Her smile slipped a little. “How about one out of two?”

His head dipped slightly, and he went for broke. “We don’t have to have sex.”

Her smile returned, but it was blighted by the sweet sadness in her eyes. She drew him to her and hugged him. “Oh, Honey.” She held him quietly for a moment or two, acknowledging his need even as she denied it. She whispered in his ear. “Let’s go in here and make each other feel really good, huh?”

He nodded his head against hers. They went into the bedroom and did many gentle and energetic and passionate things together.

He awoke in the morning just as she was about to walk out the door.

“Hey,” his scratchy voice said.

“Oh, hey.” She smiled. “Go back to sleep. I’ve got to be in the office early today.
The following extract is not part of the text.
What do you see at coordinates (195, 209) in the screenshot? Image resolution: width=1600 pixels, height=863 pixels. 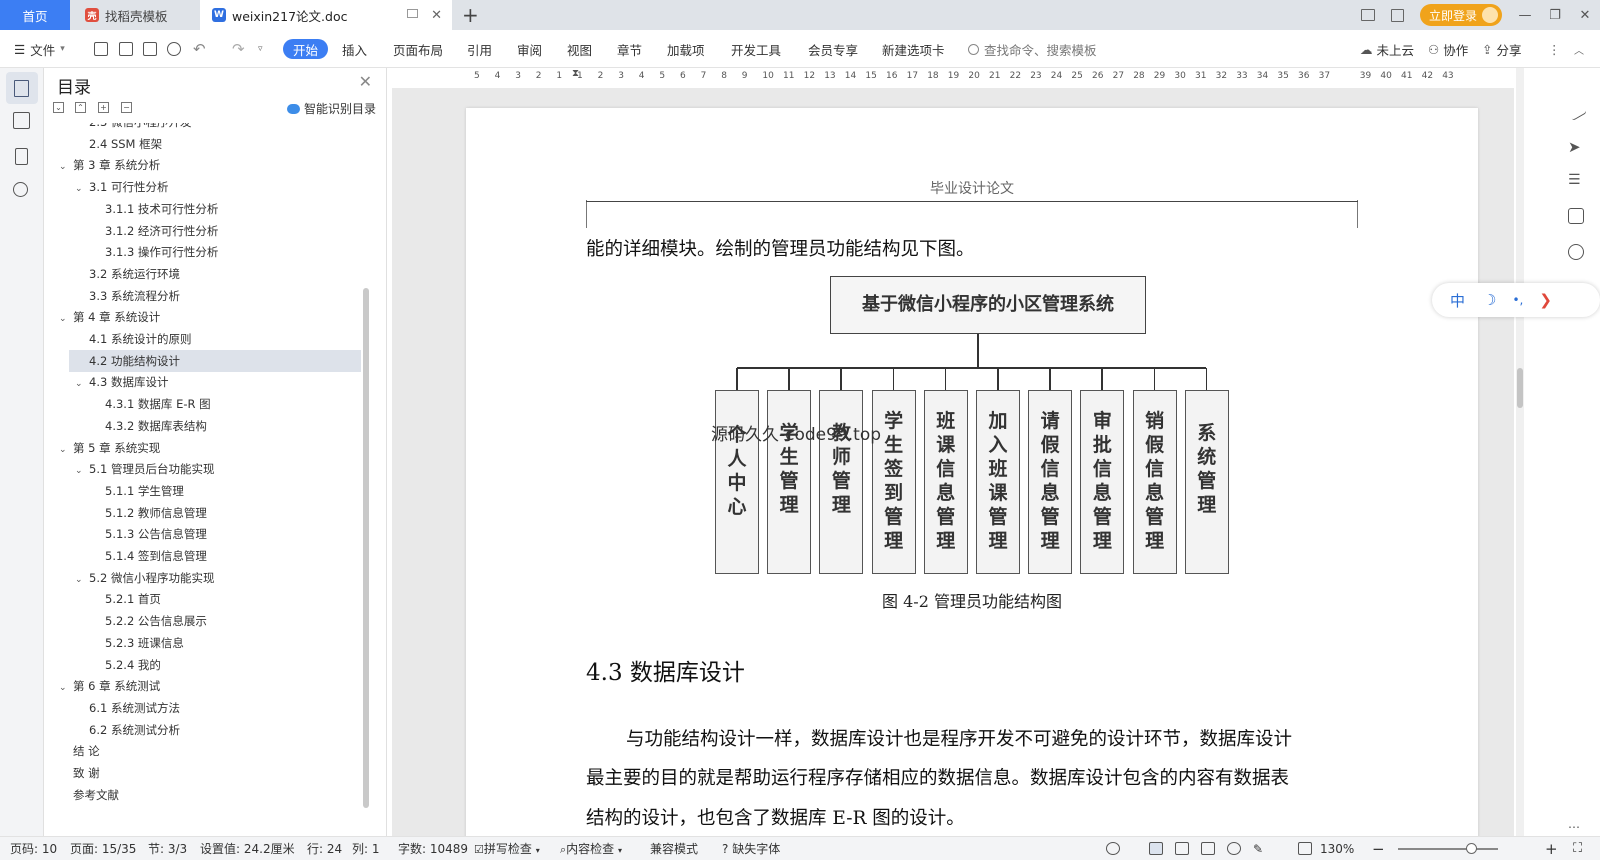 I see `toc-item: 3.1.1 技术可行性分析` at bounding box center [195, 209].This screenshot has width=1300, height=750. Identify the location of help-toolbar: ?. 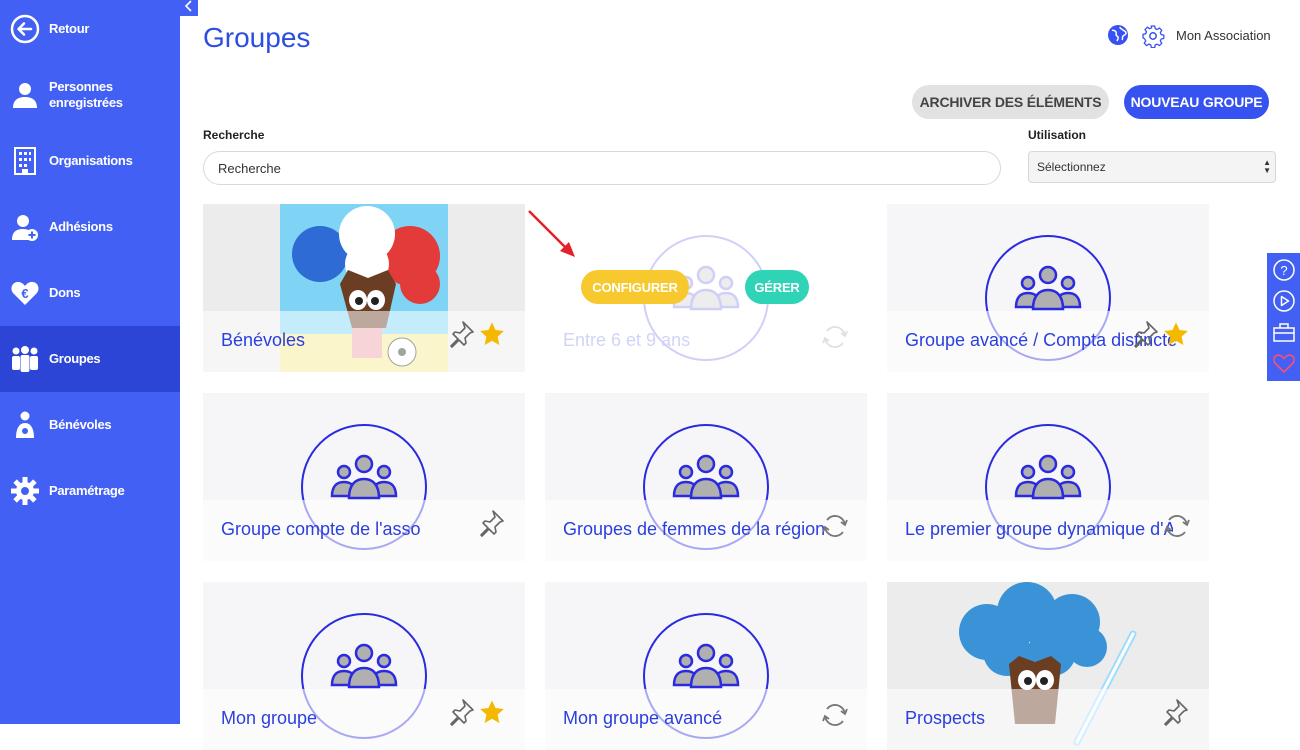
(1284, 317).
See you later?”

“Hope so.”

She bent over the bed and gave him a quick, friendly peck. “Bye.”

“Bye.” And he heard the front door close and her car leave.

He smiled, remembering all they had done together. Then, remembering what she did not – apparently could not – give him, he embraced her pillow, tighter and tighter, trying to soothe the abraded, agonized place inside him that cried out for more.